Mike Albo would have every reason to be bitter - he agreed to go on a junket that is only very thinly veiled in this piece, that was covered extensively in NYC media sites, which resulted in his losing his column in the paper he refers to here as The New York Paper. Instead, he uses this essay as an opportunity to look back at his life as a writer in New York and the things he's had to do to make a living. What makes this such compelling reading is that Albo uses the humor he brought to The Underminer but he is as much the target of his sharp wit as anyone else, although his other targets certainly come under much-deserved scrutiny.

This particular junket's destination wasn't revealed until they reached their destination. Albo writes, "I wasn't so psyched to go to Jamaica, where gay people are maimed and killed and the prime minister made a special point to declare that LGTB rights would never be recognized, but on the plane the organizers got us all psyched. 'Can you believe it? I can't hear you! Jamiaca! Woooo!'"

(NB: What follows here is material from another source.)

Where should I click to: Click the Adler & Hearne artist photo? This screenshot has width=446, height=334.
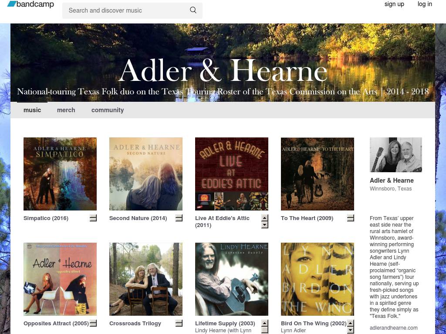pos(396,155)
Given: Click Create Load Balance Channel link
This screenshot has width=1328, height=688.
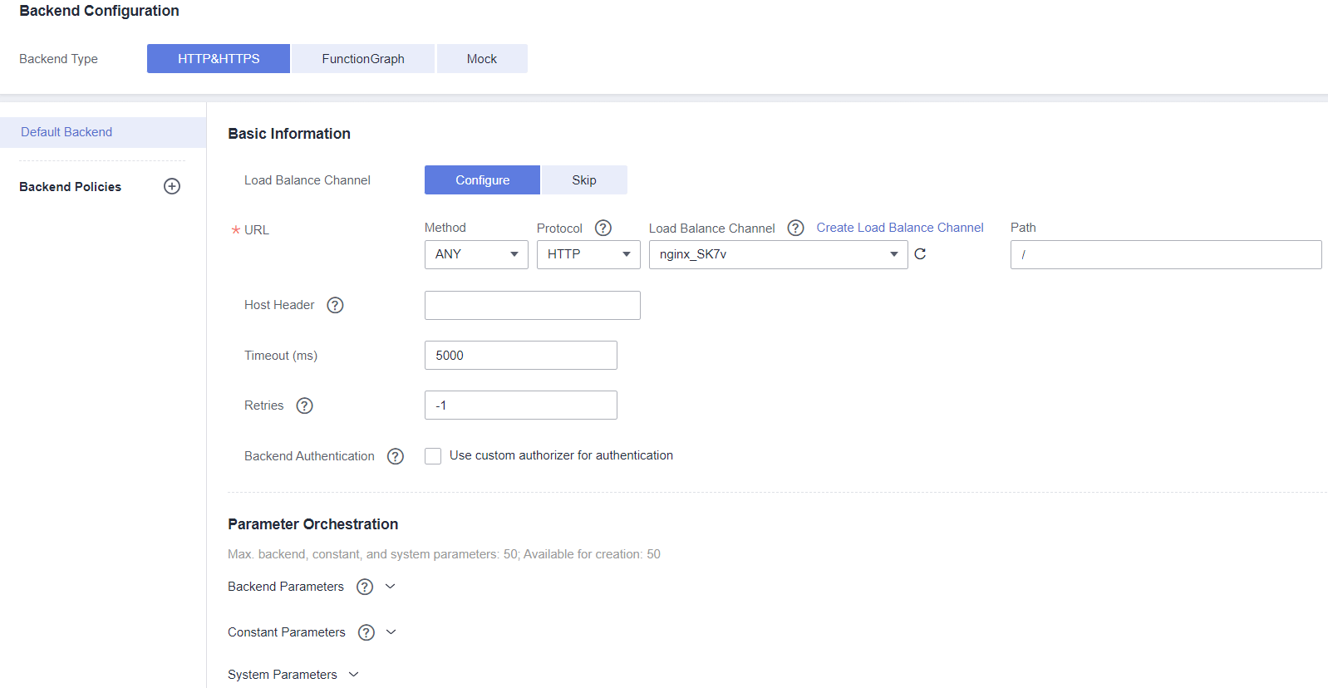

He weaves in the story of the junket with his various jobs in Manhattan media, from working at "the Death Star for magazines but gayer" and learning not only how to cover high fashion, but how to covet it. Ultimately, this is a story that would make perfect reading for anyone considering writing as a profession, because Albo shows that even at the highest levels, at the pinnacle--and his description of not only what he did at The New York Paper but how it felt, as well as his continuing reverence, though not unreserved, for it, is one of the high points of this piece--it is still a struggle to survive.

Albo juxtaposes all the swag his colleagues received at various other magazines as well as his efforts to make the right decision about the junket with the outcome, in which The Paper first absolved him of wrongdoing, then changed its mind once it came under more minute scrutiny. But whether or not you agree with their decision, this piece has plenty of other merits, because Albo is not using it to settle a score or argue that he was in the right. In fact, he never points fingers, or this would read much differently and more as a way to settle a score than to explore why it is that he writes.

He concludes with a question about New York City that I think almost anyone who's lived here has been forced to ask themselves: is it worth it? "I have forgone something lasting to continue my long-term relationship with the most exciting but unreliable boyfriend of all--New York City. Maybe it's time to break up with it, to emancipate myself from the teasing, taunting, sexy metropolis that has kept me within its grip my entire adult life. But how do I break up with a city? How long am I supposed to believe I can 'make it' here? Or does none of it matter because it's all about advertising?" Once again, my biggest takeaway was how much Albo wants to write, and will go to whatever lengths he can to do it, not for the money per se, but for the expression. What you think that expression is worth is what's explored here, but I can safely say this essay is worth the $1.99.

And when you're done with it, I highly recommend my favorite piece of his: a tribute to a Katell Keinig concert that will wipe the idea of swag or writing about cravats right out of your mind, because it's so beautiful (in Sean Manning's anthology The Show I'll Never Forget).